The only way to appreciate KAWS (aka Brian Donnelly) is to be his fan, and I have yet to convince myself to become one. Seeing the blend of sculptures and paintings based on the artist’s trademark crossed-eye figure Companion did not help. The A.R. versions of Companion sitting on top of the gallery building in Hyde Park or floating inside the gallery space did not make the show more interesting—there are other A.R. works out there that are far more inventive. And the exhibition in the Fortnite game? I don’t play video games, but from the YouTube videos I saw, I hardly observed any players who managed to have any interaction with other players in the virtual gallery. I thought it would be a virtual space that allowed players from all walks of life to meet and greet but, instead, most of them seemed to wander around alone and aimlessly. This could’ve been a wonderful project but, as Alastair Smart suggested in his review, it was a bit of a “lost KAWS.”

Vivienne Chow

 

Michel Majerus: Progressive Aesthetics
On view at the ICA Miami
(November 28, 2022–March 12, 2023)

Michel Majerus, Progressive Aesthetics (1997). © Michel MajerusEstate, 2022, Private collection. Photo: Jens Ziehe, Berlin. Courtesy of neugerriemschneider, Berlin.

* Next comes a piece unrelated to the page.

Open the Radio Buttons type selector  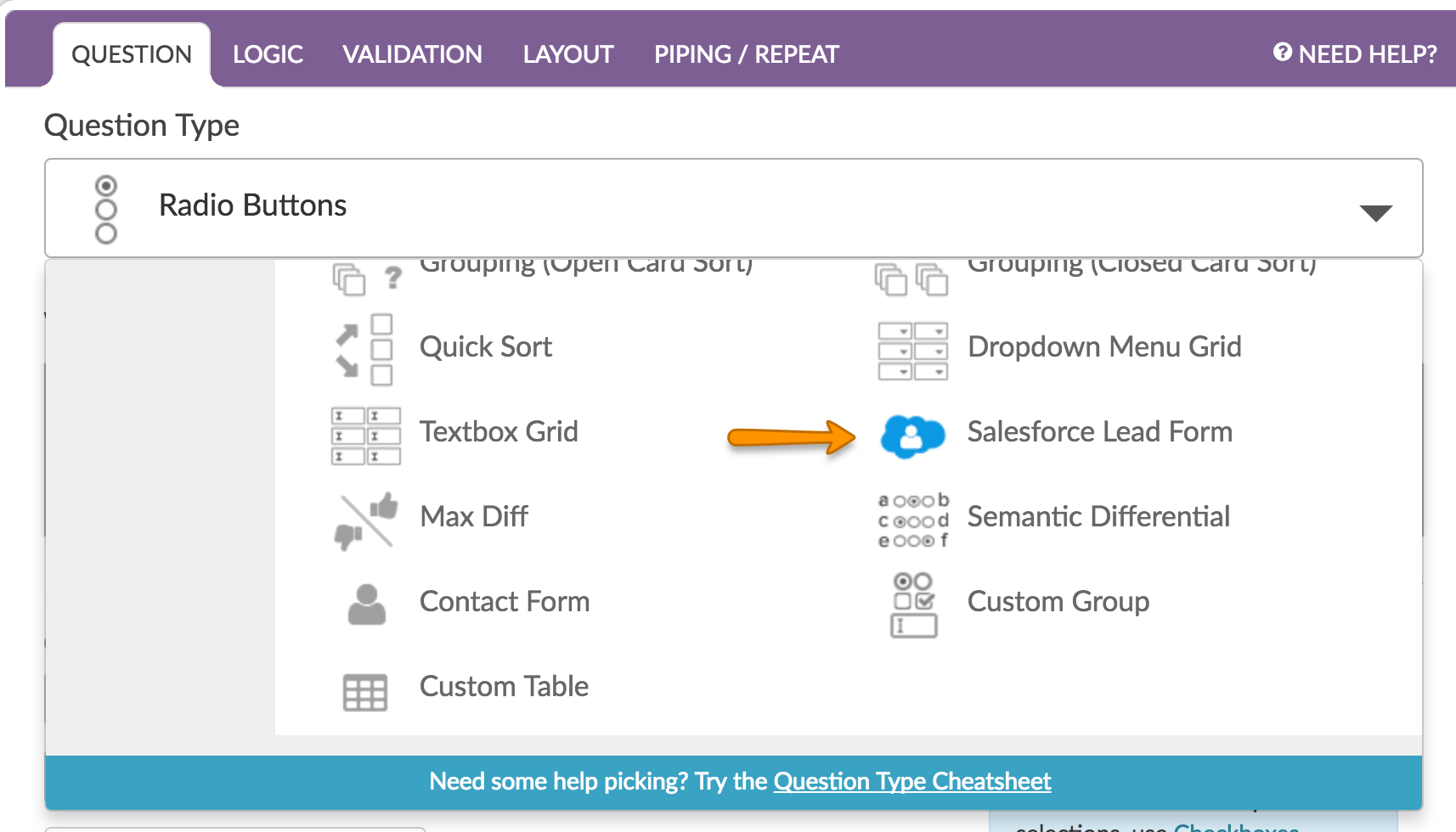(x=253, y=205)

Michel Majerus, Progressive Aesthetics (1997). ©Michel MajerusEstate, 2022, Private collection. Photo: Jens Ziehe, Berlin. Courtesy of neugerriemschneider, Berlin.

I was tempted to call out the life-size bronze of reclining female angel, nude and masturbating, that I saw at Scope Miami Beach, but I will avoid such low-hanging fruit in lieu of a choice that might make me look like the philistine, rather than the artist.

First, I’ll confess that I had never heard about Luxembourgish artist Michel Majerus before the current raft of shows honoring the 20th anniversary of his death. (There are 19 in Germany, and this one in Miami’s Design District, his first solo at a U.S. institution.) Second, I’ll admit that I was completely mystified as to the appeal of his work upon seeing it for the first time.

It was large and colorful, heavy on text, and rife with appropriated imagery from brand logos, cartoons, and other artists—not unlike, I might point out, the kind of pop culture-saturated work typically on offer at Scope. The massive canvases seemed like art in the lobby of a trendy hotel, intended as edgy but in actuality blandly inoffensive. Maybe it’s just me. Maybe Majerus was an artistic genius. (My colleague Taylor Dafoe wrote a great explainer about his career.)

Or maybe this is a “the emperor’s new clothes” deal, where a bunch of rich old guys have invested in Majerus’s work, and orchestrated this wave of renewed attention to drive up the prices on these uber-boring canvases so they can make a killing on the auction block. Feel free to skewer me for my unsophisticated taste if you disagree—but I have a sneaking suspicion I’m not the only one who was underwhelmed when I finally encountered the work of this (IMHO) overrated artist.